That has been got over. Three weeks ago they started marriage allowances to young men under twenty. Then I thought everything was all right. But just about that time the Shoreditch Report came out. Can anyone who is proud of his country read that Report without feeling a sense of shame. When we read that 50 per cent. of the people have not enough of the proper foods and that 30 per cent. of the school population show malnutrition, and combine that with the description of the insanitary houses in which they have to live, the dirty conditions, bug-infested rooms, and all the rest of it—how can we breed an Imperial race if this is going on? I am one of those who believe that every child born in these Islands is born a citizen of a rich country and has a birthright. That birthright is to be provided with everything that is necessary to develop it. How much must we have lost in brain, muscle, initiative, and even in genius because the small bodies which might have contained all these desirable qualities have not been given a fair chance to develop? We have now taken a short view of national defence, but if we take a long view I consider the best form of national defence for our Empire is to breed healthy and happy men, and that we are not doing at the present time.

4.55 p.m.

THE PRESIDENT OF THE BOARD OF EDUCATION (EARL DE LA WARR)
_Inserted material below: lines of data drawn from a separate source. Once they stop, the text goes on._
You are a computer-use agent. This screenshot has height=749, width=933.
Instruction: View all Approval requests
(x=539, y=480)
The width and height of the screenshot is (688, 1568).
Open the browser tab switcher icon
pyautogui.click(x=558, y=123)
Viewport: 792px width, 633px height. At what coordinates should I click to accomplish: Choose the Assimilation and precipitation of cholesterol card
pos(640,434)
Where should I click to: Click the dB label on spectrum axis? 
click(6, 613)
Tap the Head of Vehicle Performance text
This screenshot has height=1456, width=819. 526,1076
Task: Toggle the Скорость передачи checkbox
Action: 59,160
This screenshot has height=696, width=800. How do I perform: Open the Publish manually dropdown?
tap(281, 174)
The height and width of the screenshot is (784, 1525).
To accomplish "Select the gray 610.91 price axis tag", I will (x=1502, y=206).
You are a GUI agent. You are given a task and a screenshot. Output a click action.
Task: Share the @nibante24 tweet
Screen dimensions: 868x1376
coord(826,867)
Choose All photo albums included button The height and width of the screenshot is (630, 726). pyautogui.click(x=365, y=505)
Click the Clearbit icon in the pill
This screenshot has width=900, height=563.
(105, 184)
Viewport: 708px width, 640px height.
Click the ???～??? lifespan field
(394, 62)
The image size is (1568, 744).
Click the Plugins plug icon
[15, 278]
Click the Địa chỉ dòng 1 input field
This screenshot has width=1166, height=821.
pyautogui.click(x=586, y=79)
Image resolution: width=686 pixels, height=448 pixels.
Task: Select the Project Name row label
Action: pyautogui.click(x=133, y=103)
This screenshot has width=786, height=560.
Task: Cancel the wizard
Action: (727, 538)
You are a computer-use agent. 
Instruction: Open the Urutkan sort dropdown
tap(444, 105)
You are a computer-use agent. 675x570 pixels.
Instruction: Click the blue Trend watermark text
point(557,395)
My Lords, we are all under a deep sense of gratitude to the right reverend Prelate for the debate he has raised to-day. The contributions which have been made to that debate show that your Lordships appreciate the immense importance of the subject. We have had contributions discussing the subject from the social side, the economic side, and last, but not least, the side of Imperial defence. During the last few years such bodies as the British Medical Association and our own Medical Research Council have been giving consideration to the problem. We have had an important Committee sitting, studying the problem from the point of view of our Colonial Empire—a most important side of the problem—and also we have had a Committee set up under the League of Nations which has been so ably presided over by the noble Viscount, Lord Astor.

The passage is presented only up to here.